* Task to complete *
The listing below must be copied exactly and in full.

* Available records *
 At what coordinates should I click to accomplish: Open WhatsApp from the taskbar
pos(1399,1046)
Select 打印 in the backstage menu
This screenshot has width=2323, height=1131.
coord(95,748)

* Task solution *
 At what coordinates should I click to accomplish: Open WhatsApp from the taskbar
pos(1399,1046)
Select 打印 in the backstage menu
This screenshot has width=2323, height=1131.
coord(95,748)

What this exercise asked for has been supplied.